Why is subdomain needed in POD for DNS entries and what is its typically suggested values

1,330 views
Skip to first unread message

krma...@gmail.com

unread,
Aug 15, 2018, 7:55:10 PM8/15/18
to Kubernetes developer/contributor discussion
Hi 

From this documentation https://kubernetes.io/docs/concepts/services-networking/dns-pod-service/ , it seems that the only way we can add DNS entries for POD of  a Deployment are, when we specify the subdomain field and add a headless service of the same name in that namespace.

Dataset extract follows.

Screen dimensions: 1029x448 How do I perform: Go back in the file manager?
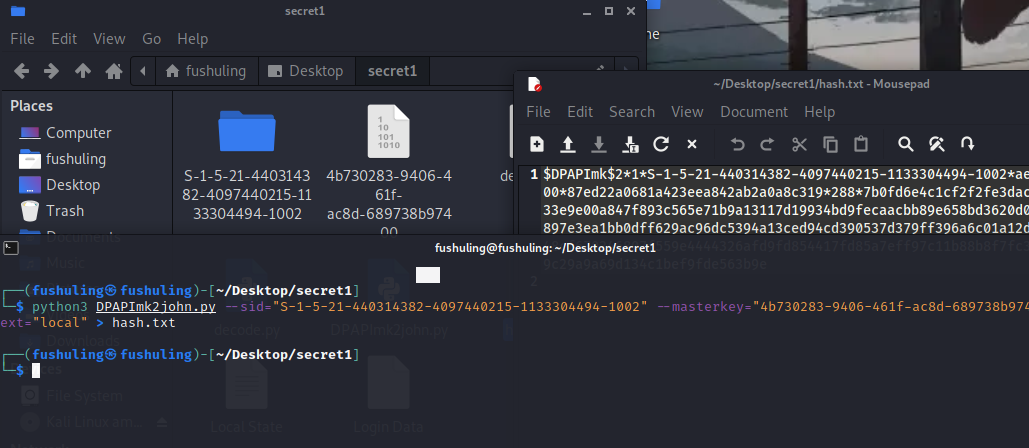21,71
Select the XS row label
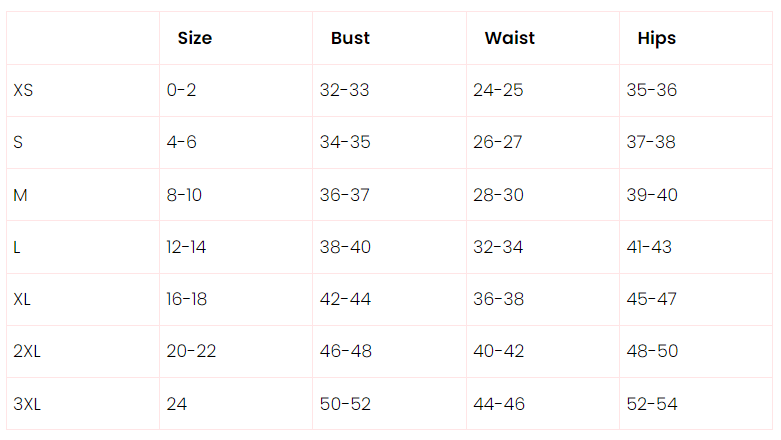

I have the following questions:-
1: What is the rationale for always requiring the headless service to be present for the DNS entries to be added ? The only reason i can think of is this allows you to add entries for only ready endpoints or Pods. Is there a better reason or something i am missing ?

2: What do typically people use in the subdomain field ?  If a team(identified by namespace) has many deployments, do people use the Deployment name in the subdomain or they choose to put something else. Any guidance on this will be useful

Thanks
Mayank

Tim Hockin

unread,
Aug 15, 2018, 8:09:08 PM8/15/18
to krma...@gmail.com, Kubernetes developer/contributor discussion
Pods in a Deployment all have the same template so they all have the
same hostname. That is generally not very useful (and in fact
broken).

Kubernetes DNS is *about* Services. The DNS server does not watch
Pods. Pods can come and go to their hearts content and DNS doesn't
care until you create a Service (headless or otherwise).

Subdomain must match the name of the headless Service. Remember that
a pod can be "in" many Services. Setting subdomain effectively saying
"I nominate that service X is my canonical name".

This feature was designed for use in those applications that NEED
their hostname (as in running `hostname -f`) to be DNS resolvable.
The vast vast vast majority of apps do not need that. It was designed
to work with StatefulSet, not Deployment.
> --
> You received this message because you are subscribed to the Google Groups "Kubernetes developer/contributor discussion" group.
> To unsubscribe from this group and stop receiving emails from it, send an email to kubernetes-de...@googlegroups.com.
> To post to this group, send email to kuberne...@googlegroups.com.
> To view this discussion on the web visit https://groups.google.com/d/msgid/kubernetes-dev/fba292cd-3973-4506-9de1-9e5db8a74973%40googlegroups.com.
> For more options, visit https://groups.google.com/d/optout.

Tim Xu

unread,
Aug 15, 2018, 11:08:59 PM8/15/18
to Tim Hockin, krma...@gmail.com, Kubernetes developer/contributor discussion
In some cluster deployments, they want the worker nodes to have their own hostname and must know them in advance, such as Hadoop / Yarn. So it is one case of pod FQDN. Agree that It was designed to work with StatefulSet, not Deployment.

Steven Harris

unread,
Aug 16, 2018, 9:33:56 AM8/16/18
to Kubernetes developer/contributor discussion
On Wednesday, August 15, 2018 at 7:55:10 PM UTC-4, krma...@gmail.com wrote:
The only reason i can think of is this allows you to add entries for only ready endpoints or Pods. Is there a better reason or something i am missing ?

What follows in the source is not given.